§ **What the task requires**: Copy every line of the material below exactly, keeping its wording, order, and line breaks unchanged.

§ **Listed records**:
>>>>

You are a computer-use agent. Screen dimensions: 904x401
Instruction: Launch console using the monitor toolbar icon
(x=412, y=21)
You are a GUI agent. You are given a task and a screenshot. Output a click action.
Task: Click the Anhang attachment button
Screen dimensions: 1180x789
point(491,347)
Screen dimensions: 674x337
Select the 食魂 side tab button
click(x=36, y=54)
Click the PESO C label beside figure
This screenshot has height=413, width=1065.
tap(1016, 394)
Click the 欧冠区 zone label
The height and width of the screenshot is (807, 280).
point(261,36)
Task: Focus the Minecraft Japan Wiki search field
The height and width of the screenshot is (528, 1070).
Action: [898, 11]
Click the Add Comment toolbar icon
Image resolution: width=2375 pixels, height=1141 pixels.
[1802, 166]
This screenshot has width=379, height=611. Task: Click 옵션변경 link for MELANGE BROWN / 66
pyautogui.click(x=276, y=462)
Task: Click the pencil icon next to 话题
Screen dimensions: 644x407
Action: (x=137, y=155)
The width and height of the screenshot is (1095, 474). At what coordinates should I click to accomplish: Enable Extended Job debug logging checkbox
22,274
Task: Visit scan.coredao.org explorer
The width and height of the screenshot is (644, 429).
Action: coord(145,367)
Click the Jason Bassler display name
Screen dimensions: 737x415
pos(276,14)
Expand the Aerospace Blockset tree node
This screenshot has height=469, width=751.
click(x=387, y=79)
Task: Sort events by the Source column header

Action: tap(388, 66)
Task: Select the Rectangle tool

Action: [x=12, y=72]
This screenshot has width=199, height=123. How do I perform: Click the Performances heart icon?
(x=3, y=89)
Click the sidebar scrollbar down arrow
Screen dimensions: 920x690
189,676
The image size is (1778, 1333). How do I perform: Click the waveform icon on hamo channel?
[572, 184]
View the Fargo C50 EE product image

<<<<

§ **Final answer**:
You are a computer-use agent. Screen dimensions: 904x401
Instruction: Launch console using the monitor toolbar icon
(x=412, y=21)
You are a GUI agent. You are given a task and a screenshot. Output a click action.
Task: Click the Anhang attachment button
Screen dimensions: 1180x789
point(491,347)
Screen dimensions: 674x337
Select the 食魂 side tab button
click(x=36, y=54)
Click the PESO C label beside figure
This screenshot has height=413, width=1065.
tap(1016, 394)
Click the 欧冠区 zone label
The height and width of the screenshot is (807, 280).
point(261,36)
Task: Focus the Minecraft Japan Wiki search field
The height and width of the screenshot is (528, 1070).
Action: [898, 11]
Click the Add Comment toolbar icon
Image resolution: width=2375 pixels, height=1141 pixels.
[1802, 166]
This screenshot has width=379, height=611. Task: Click 옵션변경 link for MELANGE BROWN / 66
pyautogui.click(x=276, y=462)
Task: Click the pencil icon next to 话题
Screen dimensions: 644x407
Action: (x=137, y=155)
The width and height of the screenshot is (1095, 474). At what coordinates should I click to accomplish: Enable Extended Job debug logging checkbox
22,274
Task: Visit scan.coredao.org explorer
The width and height of the screenshot is (644, 429).
Action: coord(145,367)
Click the Jason Bassler display name
Screen dimensions: 737x415
pos(276,14)
Expand the Aerospace Blockset tree node
This screenshot has height=469, width=751.
click(x=387, y=79)
Task: Sort events by the Source column header

Action: tap(388, 66)
Task: Select the Rectangle tool

Action: [x=12, y=72]
This screenshot has width=199, height=123. How do I perform: Click the Performances heart icon?
(x=3, y=89)
Click the sidebar scrollbar down arrow
Screen dimensions: 920x690
189,676
The image size is (1778, 1333). How do I perform: Click the waveform icon on hamo channel?
[572, 184]
View the Fargo C50 EE product image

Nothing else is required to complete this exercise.